Meet Your Neighbor Acadiana

(Better Business Bureau of Acadiana)- As a result of the COVID 19 pandemic, thieves taking advantage of increased unemployment to collect benefits in the names of unsuspecting victims.

Be sure to guard personal information and report suspicious activity, as unemployment fraud is costing the United States government billions of dollars.

Scammers typically get the personal information they need for fake unemployment claims by purchasing it on the dark web. One con artist told USA Today that he compiles lists of real people then pays $2 in cryptocurrency to match each name with a Social Security number and date of birth.

This is often all the information he needs to file a phony claim.

Other times, scammers get personal information for fake claims through phishing techniques. They send fake notifications from financial institutions or government agencies to trick people into sharing Social Security numbers and other information.

Other scammers make cold calls to potential victims and coax them into sharing personal information.

Most victims don’t know their identity has been used for unemployment fraud until they are contacted about an unemployment claim they never made. According to BBB Scam Tracker, here are some common ways victims became aware of the fraud:  

  • A notification from an unemployment office “confirming” the date of their last day of work – even though they are still employed.
  • A letter from the state unemployment office or department of labor informing them that their unemployment benefits were denied – even though they made no such claim.
  • Their employer is notified that they filed for unemployment benefits even though they still work for the company.

BBB Serving Acadiana offers the following tips to protect against this and similar scams:

  • Report suspicious notifications. If you receive a letter, email, or any other notification about an unemployment claim that you never made, be sure to report it to state and federal agencies as well as law enforcement.
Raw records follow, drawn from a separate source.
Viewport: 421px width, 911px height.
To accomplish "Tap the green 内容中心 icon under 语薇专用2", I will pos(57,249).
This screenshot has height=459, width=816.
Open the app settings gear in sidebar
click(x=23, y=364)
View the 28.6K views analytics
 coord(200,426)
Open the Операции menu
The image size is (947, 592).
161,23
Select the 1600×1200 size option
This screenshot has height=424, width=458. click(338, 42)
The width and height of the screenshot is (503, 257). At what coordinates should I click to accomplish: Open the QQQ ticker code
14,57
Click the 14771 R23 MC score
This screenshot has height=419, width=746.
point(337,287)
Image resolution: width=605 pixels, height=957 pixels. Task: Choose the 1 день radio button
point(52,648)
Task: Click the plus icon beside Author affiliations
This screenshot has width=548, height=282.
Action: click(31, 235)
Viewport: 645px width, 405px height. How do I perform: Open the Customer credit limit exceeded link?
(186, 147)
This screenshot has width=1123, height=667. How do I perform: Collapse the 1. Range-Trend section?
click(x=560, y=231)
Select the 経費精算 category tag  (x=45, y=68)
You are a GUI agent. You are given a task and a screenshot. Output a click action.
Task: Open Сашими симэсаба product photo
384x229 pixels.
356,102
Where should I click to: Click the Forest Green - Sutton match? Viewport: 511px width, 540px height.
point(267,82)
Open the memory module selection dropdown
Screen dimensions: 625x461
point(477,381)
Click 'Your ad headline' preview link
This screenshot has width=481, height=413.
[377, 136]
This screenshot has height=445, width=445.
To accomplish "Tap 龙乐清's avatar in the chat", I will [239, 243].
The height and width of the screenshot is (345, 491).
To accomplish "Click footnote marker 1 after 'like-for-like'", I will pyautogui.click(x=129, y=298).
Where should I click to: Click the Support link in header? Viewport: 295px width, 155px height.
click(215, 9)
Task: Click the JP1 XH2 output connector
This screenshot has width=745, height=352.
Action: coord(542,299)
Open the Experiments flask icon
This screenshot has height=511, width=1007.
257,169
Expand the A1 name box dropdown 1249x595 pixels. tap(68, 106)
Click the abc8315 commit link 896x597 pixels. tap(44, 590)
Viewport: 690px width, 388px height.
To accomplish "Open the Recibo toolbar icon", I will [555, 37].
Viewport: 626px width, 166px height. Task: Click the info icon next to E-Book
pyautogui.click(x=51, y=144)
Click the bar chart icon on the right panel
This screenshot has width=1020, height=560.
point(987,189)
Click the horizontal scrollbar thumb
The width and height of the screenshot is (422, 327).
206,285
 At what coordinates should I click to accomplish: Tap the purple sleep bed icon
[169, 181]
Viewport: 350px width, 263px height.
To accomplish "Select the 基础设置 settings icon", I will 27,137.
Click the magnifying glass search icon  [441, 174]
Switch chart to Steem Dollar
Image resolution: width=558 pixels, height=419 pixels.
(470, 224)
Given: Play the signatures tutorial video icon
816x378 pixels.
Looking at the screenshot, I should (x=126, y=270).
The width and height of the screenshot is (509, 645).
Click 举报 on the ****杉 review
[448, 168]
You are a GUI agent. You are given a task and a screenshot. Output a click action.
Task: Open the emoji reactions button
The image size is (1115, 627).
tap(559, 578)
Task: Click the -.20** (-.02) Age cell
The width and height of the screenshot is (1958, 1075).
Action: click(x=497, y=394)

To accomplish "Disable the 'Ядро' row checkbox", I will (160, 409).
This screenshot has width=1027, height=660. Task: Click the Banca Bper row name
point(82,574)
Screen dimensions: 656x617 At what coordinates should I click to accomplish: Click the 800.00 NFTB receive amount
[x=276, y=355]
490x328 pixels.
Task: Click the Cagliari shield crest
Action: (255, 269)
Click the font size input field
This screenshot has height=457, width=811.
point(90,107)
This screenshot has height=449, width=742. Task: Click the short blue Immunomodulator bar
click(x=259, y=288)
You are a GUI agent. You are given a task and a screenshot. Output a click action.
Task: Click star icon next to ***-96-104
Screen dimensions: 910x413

Usually it is the state department of Labor. 
  • Check your credit report. An unemployment claim in your name means that scammers have your personal information. Be sure to check your credit report for unauthorized inquiries and accounts. In the U.S., you have the right to check your credit report with each of the three major credit bureaus once per year at AnnualCreditReport.com. This is the only free crediting reporting service authorized by the Federal Trade Commission.
  • If personal information such as Social Security numbers have been compromised, freeze your credit by contacting transUnion Fraud Alert Assistance. They will ask for your Social Security number, but it is safe to share it with them, as they are a major credit reporting agency that will report the incident to the other two.
  • Set up transaction alerts with your bank or credit union. This ensures notification of any withdrawal above a dollar amount which you determine.